Below them, Lira moved like shadow given form. The lioness paused mid-stride, her whiskers twitching as a metallic tang cut through the dry air. A crumpled shape lay half-buried in the red dust—a rabbit, its neck bent at an unnatural angle. She circled the carcass once, twice, nostrils flaring. Blood pooled dark beneath its fur, too fresh to belong to the scavenger's usual fare.

"Not hyenas," she murmured, more to herself than the brothers. Her tail lashed once, a black whip against the parched earth. When she lifted her gaze, sunlight caught the green-gold striations in her eyes. "This kill reeks of deliberation." The words left her muzzle in a velvet hiss, the kind that raises hackles on lesser creatures.

Mufasa descended the rocks with the liquid grace of falling water, his massive paws leaving no imprint on the wind-scoured stone. "Cats don't waste meat," he rumbled, bending to inspect the rabbit. A claw—longer and straighter than any lion's—glistened amid the matted fur.

Taka's chuckle carried an edge like flint. "Nor do they hunt at noon." He remained atop the outcrop, but his stance had shifted—haunches coiled, ears pivoting to catch the sigh of the wind. The scar along his muzzle twisted as he spoke. "Our woods shelter more than shadows today, brother."

A vulture's cry fractured the stillness overhead. Lira watched the brothers exchange a glance that spoke in a language older than roars—a silent calculus of threat and territory. Somewhere beyond the acacia grove, a branch snapped. The three lions turned as one, the air suddenly thick with the electricity that precedes lightning.

The savanna held its breath.

Then the grasses parted with a whisper, blades bending beneath the weight of a lioness whose pelt mirrored Mufasa's sunlit copper, though her gaze lacked his storm-edged intensity. Her eyes, wide and luminous as dawn-lit water, fixed not on the brothers atop the kopje, but on the creature standing amid the blood-scented dust. The wolf's coat was the white of bones bleached by centuries, her frame towering even against Taka's broad silhouette. Sunlight glinted off her claws—unnervingly straight, like thorns stripped of their curve.

"Who are you?" The lioness's voice wavered, a rare crack in the regal composure her lineage demanded. Her paws shifted backward, etching faint crescents into the earth.

Lira's muzzle lifted, a slow, deliberate motion that made the scar along Mufasa's flank twitch in recognition. The wolf's ears tilted forward, not in threat, but in something far more disquieting: amusement. "I am the Wolf of Mile," she said, her voice a riverbed rasp that seemed to slither through the heat. "Though I wonder, little princess—do the winds still carry your mother's songs to you at dusk? Or did they die with her?"

The lioness froze. Somewhere in the acacia grove, a drongo shrieked a warning.

Mufasa descended the rocks, his shadow falling across the wolf's pale form. "You tread on claimed land, stranger," he growled, though his tail remained still—no lash, no challenge. A prince's restraint.

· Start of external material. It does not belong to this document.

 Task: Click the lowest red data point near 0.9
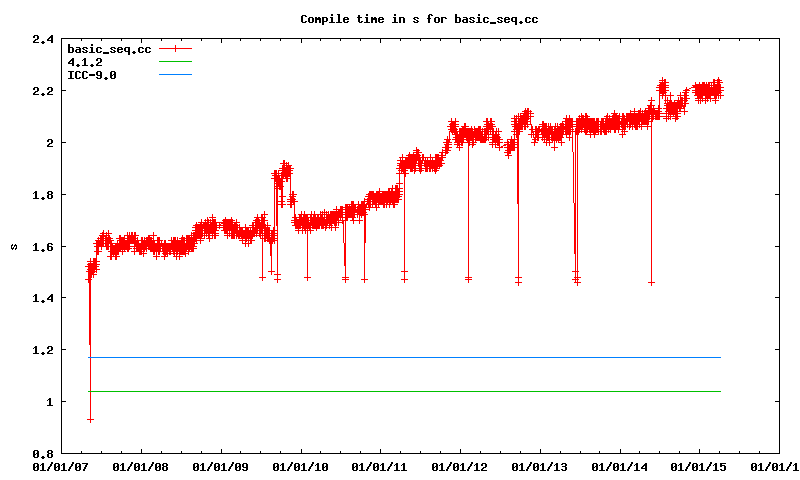click(90, 420)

Lira's laugh was a sound like dry reeds breaking. "Land changes masters, golden one. Even stars fall." Her gaze flicked to Taka, who had crept silently down the kopje's eastern face, muscles taut as braided vines. "Ask your scarred brother. He knows the taste of shifting loyalties."

Taka's snarl died unvoiced as the lioness stepped forward, her fear eclipsed by rising fury. "You don't speak her name," she hissed, fangs bared. "You don't—"

"Ah." The wolf's tail swept the dust, stirring motes of red that hung like suspended blood. "There's the fire I recall." She turned, sunlight catching the jagged notch in her left ear—a mark that mirrored the rabbit's fatal wound. "Tell your kings," she called over her shoulder, melting into the grass with ghostly silence, "the Mile remembers its debts."

The brothers exchanged a glance heavy with unspoken words. Above them, vultures began to circle.